**TRY IT**
Using the listing below, print exactly everything from the line with "This screenshot has height=804, width=1486." down to the line with "Given: Expand the Videos tree item", both included, and nothing more.

===

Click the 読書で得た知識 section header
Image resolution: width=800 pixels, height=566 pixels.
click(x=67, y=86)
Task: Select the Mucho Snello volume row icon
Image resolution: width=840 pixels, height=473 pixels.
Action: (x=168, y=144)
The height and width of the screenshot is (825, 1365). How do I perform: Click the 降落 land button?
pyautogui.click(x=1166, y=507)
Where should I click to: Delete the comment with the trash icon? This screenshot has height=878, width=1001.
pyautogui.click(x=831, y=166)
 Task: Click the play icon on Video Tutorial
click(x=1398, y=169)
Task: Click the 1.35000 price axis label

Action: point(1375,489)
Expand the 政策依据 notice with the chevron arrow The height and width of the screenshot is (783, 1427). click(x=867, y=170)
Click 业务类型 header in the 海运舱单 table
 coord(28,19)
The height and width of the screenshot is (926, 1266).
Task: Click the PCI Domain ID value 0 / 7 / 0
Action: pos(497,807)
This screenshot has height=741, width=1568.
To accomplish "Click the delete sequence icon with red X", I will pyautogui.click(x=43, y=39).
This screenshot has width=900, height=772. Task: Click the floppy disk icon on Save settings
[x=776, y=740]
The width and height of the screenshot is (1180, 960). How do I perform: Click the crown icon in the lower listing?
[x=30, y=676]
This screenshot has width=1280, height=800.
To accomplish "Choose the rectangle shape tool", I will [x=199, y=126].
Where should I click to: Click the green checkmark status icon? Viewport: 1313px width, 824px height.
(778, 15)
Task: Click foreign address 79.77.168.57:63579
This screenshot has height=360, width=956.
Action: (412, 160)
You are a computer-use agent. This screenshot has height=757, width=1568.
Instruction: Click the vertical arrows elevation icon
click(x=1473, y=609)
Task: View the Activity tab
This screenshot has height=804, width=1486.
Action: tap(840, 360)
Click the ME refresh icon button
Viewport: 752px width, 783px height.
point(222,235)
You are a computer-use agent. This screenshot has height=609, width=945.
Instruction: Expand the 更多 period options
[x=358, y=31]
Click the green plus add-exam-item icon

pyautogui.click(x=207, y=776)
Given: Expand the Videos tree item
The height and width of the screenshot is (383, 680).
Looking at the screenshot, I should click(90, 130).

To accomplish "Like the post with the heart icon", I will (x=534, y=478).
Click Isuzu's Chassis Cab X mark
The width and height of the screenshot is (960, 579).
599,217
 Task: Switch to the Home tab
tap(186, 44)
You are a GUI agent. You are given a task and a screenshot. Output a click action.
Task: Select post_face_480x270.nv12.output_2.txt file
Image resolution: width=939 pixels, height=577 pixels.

===

**ANSWER TO THIS TASK**
This screenshot has height=804, width=1486.
Action: tap(840, 360)
Click the ME refresh icon button
Viewport: 752px width, 783px height.
point(222,235)
You are a computer-use agent. This screenshot has height=609, width=945.
Instruction: Expand the 更多 period options
[x=358, y=31]
Click the green plus add-exam-item icon

pyautogui.click(x=207, y=776)
Given: Expand the Videos tree item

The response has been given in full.